■ TASK DETAILS ■
Please set out as a numbered list the lines between the one holding "Open the help question mark bubble" and the one holding "Looking at the screenshot, I should [x=596, y=318].", inclusive, leaving out any blank lines.

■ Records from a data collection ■
___
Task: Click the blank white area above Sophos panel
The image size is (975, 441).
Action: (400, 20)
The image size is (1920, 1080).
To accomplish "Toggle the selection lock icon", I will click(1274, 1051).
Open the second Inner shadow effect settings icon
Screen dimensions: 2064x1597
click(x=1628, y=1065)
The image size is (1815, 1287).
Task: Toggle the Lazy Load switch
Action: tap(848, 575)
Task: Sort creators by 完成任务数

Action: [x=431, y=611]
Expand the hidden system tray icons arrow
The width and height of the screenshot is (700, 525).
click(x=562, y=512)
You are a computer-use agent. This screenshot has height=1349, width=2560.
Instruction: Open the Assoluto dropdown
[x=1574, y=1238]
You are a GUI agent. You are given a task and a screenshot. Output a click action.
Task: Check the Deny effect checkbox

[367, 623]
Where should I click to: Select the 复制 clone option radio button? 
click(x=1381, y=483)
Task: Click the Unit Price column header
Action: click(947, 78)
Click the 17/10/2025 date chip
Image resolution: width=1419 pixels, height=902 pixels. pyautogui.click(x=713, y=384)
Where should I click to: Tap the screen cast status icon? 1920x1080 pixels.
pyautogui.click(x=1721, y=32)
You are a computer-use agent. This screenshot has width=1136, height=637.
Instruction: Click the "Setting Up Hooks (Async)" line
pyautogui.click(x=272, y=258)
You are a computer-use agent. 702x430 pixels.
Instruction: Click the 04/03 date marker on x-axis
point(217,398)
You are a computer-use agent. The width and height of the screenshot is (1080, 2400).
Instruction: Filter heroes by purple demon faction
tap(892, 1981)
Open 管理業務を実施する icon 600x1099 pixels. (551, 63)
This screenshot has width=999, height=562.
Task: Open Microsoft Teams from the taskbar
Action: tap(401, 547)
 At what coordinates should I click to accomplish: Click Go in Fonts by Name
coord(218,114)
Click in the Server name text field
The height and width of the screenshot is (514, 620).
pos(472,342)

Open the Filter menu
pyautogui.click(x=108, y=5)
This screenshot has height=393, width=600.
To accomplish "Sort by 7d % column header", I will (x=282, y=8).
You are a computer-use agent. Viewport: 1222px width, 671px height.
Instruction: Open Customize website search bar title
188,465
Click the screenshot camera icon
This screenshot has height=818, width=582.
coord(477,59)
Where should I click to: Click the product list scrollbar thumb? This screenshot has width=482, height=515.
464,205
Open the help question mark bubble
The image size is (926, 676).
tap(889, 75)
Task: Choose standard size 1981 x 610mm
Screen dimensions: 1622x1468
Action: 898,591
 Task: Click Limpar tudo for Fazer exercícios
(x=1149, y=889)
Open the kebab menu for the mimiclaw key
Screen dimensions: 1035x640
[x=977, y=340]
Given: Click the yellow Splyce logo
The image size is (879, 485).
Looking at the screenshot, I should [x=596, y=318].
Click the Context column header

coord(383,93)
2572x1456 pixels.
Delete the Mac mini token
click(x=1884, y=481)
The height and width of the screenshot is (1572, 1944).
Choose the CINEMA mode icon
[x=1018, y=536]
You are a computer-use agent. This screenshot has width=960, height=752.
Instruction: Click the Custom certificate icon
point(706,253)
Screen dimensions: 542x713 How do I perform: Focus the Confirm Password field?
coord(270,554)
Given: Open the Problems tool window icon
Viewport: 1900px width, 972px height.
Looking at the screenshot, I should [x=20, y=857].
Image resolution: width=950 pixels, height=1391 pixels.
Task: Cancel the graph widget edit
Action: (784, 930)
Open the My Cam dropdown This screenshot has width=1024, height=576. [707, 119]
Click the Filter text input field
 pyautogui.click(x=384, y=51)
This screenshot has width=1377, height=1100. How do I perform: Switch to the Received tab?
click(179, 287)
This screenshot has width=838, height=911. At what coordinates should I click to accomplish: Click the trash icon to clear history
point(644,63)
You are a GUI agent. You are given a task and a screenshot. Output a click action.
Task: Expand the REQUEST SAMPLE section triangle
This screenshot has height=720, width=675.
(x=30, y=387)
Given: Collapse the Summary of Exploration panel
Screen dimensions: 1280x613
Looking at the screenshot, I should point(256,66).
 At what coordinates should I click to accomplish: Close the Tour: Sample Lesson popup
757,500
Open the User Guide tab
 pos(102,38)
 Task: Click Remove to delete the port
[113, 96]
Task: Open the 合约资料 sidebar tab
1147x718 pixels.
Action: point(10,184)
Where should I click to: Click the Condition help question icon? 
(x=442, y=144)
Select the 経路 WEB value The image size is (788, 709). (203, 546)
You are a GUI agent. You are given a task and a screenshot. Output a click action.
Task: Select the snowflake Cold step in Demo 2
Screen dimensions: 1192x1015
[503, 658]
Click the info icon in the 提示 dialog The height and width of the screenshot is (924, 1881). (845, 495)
___
■ SOLVED PROBLEM ■
1. Open the help question mark bubble
2. The image size is (926, 676).
3. tap(889, 75)
4. Task: Choose standard size 1981 x 610mm
5. Screen dimensions: 1622x1468
6. Action: 898,591
7.  Task: Click Limpar tudo for Fazer exercícios
8. (x=1149, y=889)
9. Open the kebab menu for the mimiclaw key
10. Screen dimensions: 1035x640
11. [x=977, y=340]
12. Given: Click the yellow Splyce logo
13. The image size is (879, 485).
14. Looking at the screenshot, I should [x=596, y=318].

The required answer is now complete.